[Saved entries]
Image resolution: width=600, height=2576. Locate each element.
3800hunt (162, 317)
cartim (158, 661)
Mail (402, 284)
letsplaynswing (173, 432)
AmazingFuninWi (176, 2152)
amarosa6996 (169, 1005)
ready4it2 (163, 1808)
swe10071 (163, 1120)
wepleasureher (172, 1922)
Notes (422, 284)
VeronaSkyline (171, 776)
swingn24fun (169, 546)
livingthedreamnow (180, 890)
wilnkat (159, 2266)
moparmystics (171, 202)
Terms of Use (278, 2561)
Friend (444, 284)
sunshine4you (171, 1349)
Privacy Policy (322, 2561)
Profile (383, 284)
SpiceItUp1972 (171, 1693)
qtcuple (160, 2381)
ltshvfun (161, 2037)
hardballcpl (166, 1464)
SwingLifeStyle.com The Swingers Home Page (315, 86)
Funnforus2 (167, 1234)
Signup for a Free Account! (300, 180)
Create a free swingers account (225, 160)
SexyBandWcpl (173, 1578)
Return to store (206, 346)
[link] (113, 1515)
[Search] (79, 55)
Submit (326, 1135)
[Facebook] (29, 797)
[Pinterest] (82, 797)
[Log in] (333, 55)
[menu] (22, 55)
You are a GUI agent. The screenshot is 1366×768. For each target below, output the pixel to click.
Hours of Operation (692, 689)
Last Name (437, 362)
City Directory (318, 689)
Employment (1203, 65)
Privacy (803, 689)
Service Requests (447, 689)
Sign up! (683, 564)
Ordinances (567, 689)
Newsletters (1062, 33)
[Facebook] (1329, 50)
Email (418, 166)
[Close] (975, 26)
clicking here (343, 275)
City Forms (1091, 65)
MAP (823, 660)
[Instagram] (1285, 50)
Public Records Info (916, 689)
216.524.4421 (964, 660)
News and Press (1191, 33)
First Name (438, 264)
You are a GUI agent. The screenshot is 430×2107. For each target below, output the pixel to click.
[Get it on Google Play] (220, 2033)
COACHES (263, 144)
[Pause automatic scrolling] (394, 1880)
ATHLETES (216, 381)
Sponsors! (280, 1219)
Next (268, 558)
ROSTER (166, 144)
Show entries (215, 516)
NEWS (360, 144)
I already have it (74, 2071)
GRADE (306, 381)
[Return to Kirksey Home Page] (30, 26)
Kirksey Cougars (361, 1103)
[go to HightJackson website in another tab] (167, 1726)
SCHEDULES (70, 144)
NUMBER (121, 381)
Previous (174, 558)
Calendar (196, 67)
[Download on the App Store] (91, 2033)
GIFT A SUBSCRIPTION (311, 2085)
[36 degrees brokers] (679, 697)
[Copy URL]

What you have to do>
Every record above belongs in the answer, reproduced exactly.

Exercise response>
Image resolution: width=600, height=2576. Locate each element.
3800hunt (162, 317)
cartim (158, 661)
Mail (402, 284)
letsplaynswing (173, 432)
AmazingFuninWi (176, 2152)
amarosa6996 (169, 1005)
ready4it2 (163, 1808)
swe10071 (163, 1120)
wepleasureher (172, 1922)
Notes (422, 284)
VeronaSkyline (171, 776)
swingn24fun (169, 546)
livingthedreamnow (180, 890)
wilnkat (159, 2266)
moparmystics (171, 202)
Terms of Use (278, 2561)
Friend (444, 284)
sunshine4you (171, 1349)
Privacy Policy (322, 2561)
Profile (383, 284)
SpiceItUp1972 (171, 1693)
qtcuple (160, 2381)
ltshvfun (161, 2037)
hardballcpl (166, 1464)
SwingLifeStyle.com The Swingers Home Page (315, 86)
Funnforus2 (167, 1234)
Signup for a Free Account! (300, 180)
Create a free swingers account (225, 160)
SexyBandWcpl (173, 1578)
Return to store (206, 346)
[link] (113, 1515)
[Search] (79, 55)
Submit (326, 1135)
[Facebook] (29, 797)
[Pinterest] (82, 797)
[Log in] (333, 55)
[menu] (22, 55)
You are a GUI agent. The screenshot is 1366×768. For each target below, output the pixel to click.
Hours of Operation (692, 689)
Last Name (437, 362)
City Directory (318, 689)
Employment (1203, 65)
Privacy (803, 689)
Service Requests (447, 689)
Sign up! (683, 564)
Ordinances (567, 689)
Newsletters (1062, 33)
[Facebook] (1329, 50)
Email (418, 166)
[Close] (975, 26)
clicking here (343, 275)
City Forms (1091, 65)
MAP (823, 660)
[Instagram] (1285, 50)
Public Records Info (916, 689)
216.524.4421 (964, 660)
News and Press (1191, 33)
First Name (438, 264)
You are a GUI agent. The screenshot is 430×2107. For each target below, output the pixel to click.
[Get it on Google Play] (220, 2033)
COACHES (263, 144)
[Pause automatic scrolling] (394, 1880)
ATHLETES (216, 381)
Sponsors! (280, 1219)
Next (268, 558)
ROSTER (166, 144)
Show entries (215, 516)
NEWS (360, 144)
I already have it (74, 2071)
GRADE (306, 381)
[Return to Kirksey Home Page] (30, 26)
Kirksey Cougars (361, 1103)
[go to HightJackson website in another tab] (167, 1726)
SCHEDULES (70, 144)
NUMBER (121, 381)
Previous (174, 558)
Calendar (196, 67)
[Download on the App Store] (91, 2033)
GIFT A SUBSCRIPTION (311, 2085)
[36 degrees brokers] (679, 697)
[Copy URL]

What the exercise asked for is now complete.